The meteoric recovery in oil prices and strong demand for energy provide a multi-year growth opportunity for Enbridge (TSX: ENB)(NYSE: ENB). Underinvestment in new supply due to uncertainty related to the COVID-19 pandemic, stable demand and disruptions caused by the Russian-Ukrainian war indicate that commodity prices could remain high in the future predictable, which would support Enbridge’s growth.

Enbridge is poised to benefit from recently commissioned capital projects. In addition, its solid guaranteed capital program portends a healthy future. Additionally, the focus on strategic acquisitions, core business momentum and renewables capacity expansion bode well for growth and make it a prime energy stock to invest in.

Enbridge is also famous for its strong dividend payouts.
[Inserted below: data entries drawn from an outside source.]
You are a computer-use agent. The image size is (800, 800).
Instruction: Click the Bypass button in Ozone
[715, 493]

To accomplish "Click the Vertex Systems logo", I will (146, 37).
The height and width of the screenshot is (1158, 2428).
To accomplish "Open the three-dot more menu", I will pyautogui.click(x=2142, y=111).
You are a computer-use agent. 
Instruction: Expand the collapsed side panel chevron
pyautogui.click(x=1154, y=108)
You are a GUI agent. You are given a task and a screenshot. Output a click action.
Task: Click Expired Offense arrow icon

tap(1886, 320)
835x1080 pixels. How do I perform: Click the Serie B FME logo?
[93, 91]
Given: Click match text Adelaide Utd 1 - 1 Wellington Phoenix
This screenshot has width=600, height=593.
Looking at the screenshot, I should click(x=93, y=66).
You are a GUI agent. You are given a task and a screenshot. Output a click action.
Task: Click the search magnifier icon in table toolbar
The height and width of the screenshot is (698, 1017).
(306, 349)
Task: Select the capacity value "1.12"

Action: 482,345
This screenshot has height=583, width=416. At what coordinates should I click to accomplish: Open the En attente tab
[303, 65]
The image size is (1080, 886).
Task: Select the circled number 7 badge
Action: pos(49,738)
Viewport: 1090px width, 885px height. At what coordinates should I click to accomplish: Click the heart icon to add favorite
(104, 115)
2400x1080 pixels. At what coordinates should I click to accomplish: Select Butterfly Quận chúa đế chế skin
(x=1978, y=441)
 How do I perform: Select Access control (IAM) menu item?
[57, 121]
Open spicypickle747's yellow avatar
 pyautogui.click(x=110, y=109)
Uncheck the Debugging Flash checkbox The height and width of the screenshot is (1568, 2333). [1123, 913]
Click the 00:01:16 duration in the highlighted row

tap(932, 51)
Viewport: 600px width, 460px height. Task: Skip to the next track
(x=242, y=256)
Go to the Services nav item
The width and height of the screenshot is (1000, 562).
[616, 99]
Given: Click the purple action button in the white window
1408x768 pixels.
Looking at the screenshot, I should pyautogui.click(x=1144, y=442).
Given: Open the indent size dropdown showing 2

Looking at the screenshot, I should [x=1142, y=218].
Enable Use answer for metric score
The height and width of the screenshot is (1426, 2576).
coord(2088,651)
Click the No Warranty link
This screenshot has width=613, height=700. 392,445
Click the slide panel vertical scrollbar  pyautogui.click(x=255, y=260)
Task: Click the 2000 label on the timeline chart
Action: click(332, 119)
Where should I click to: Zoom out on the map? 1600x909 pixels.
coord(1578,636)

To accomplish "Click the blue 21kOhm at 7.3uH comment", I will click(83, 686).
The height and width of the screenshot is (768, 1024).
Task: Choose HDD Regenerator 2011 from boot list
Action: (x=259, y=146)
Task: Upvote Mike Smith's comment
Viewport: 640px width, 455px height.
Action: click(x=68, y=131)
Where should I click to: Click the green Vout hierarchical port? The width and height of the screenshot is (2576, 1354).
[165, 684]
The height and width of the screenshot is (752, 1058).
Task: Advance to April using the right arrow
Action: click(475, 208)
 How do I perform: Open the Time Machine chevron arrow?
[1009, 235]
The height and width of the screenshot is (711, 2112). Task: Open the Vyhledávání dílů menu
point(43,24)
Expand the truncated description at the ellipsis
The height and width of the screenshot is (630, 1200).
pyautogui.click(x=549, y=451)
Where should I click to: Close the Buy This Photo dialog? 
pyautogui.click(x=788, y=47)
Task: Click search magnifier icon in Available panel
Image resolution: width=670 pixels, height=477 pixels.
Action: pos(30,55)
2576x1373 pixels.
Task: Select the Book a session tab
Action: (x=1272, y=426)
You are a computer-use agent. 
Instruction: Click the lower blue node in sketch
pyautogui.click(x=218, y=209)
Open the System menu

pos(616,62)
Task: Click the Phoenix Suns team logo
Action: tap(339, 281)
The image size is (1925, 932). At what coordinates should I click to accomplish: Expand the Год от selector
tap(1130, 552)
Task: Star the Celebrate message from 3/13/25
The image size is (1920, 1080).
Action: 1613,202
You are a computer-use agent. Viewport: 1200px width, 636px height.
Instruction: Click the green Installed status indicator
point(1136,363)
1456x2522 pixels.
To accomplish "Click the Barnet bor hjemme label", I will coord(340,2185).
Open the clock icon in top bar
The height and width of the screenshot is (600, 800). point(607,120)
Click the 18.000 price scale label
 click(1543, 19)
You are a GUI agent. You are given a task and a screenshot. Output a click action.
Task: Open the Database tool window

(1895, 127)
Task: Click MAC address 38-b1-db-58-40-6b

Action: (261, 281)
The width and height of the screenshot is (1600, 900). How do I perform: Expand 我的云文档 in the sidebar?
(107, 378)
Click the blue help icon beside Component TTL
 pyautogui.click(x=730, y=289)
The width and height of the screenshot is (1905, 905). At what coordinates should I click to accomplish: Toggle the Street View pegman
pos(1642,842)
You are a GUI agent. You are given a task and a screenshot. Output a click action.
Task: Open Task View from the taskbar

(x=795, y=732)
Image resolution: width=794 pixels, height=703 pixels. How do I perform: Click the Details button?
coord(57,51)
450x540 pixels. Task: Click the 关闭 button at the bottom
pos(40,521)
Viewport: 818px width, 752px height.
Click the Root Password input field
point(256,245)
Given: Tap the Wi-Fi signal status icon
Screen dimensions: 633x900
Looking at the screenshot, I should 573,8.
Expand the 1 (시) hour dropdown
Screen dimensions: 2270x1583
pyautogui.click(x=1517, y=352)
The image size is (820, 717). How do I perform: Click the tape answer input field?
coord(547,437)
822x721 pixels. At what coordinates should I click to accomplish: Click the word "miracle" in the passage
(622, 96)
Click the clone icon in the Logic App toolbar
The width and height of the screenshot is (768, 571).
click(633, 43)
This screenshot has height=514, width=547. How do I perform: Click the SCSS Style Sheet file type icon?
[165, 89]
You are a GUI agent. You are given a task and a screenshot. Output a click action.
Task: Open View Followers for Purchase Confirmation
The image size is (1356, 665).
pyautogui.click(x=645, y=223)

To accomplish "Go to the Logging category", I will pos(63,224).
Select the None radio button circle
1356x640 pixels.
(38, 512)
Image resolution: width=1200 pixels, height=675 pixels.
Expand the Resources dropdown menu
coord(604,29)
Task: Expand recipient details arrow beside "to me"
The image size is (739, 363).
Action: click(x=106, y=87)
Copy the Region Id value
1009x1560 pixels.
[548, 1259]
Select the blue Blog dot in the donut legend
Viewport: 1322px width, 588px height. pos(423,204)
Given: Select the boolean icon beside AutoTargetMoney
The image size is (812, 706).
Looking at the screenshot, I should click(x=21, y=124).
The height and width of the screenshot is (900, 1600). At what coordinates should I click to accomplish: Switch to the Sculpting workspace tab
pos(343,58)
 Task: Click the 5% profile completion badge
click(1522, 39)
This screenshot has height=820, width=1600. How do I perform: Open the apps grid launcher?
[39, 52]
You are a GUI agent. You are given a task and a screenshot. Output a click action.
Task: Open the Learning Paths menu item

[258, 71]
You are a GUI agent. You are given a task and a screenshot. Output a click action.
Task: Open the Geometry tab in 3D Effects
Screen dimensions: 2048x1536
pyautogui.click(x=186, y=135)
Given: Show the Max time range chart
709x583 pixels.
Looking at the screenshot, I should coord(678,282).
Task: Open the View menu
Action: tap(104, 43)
The company has been paying a regular dividend for nearly 67 years. Meanwhile, he has cultivated it for the past 27 consecutive years. Its diverse revenue streams, long-term contractual arrangements, inflation-protected EBITDA and focus on productivity savings support its payouts.

The energy infrastructure company is confident that it will achieve 5-7% annual growth in distributable cash flow over the medium term. This would allow it to further improve its dividend payouts over this period. By investing in Enbridge, TFSA investors can earn a high yield of 6.5% and benefit from its share price appreciation over the next few years.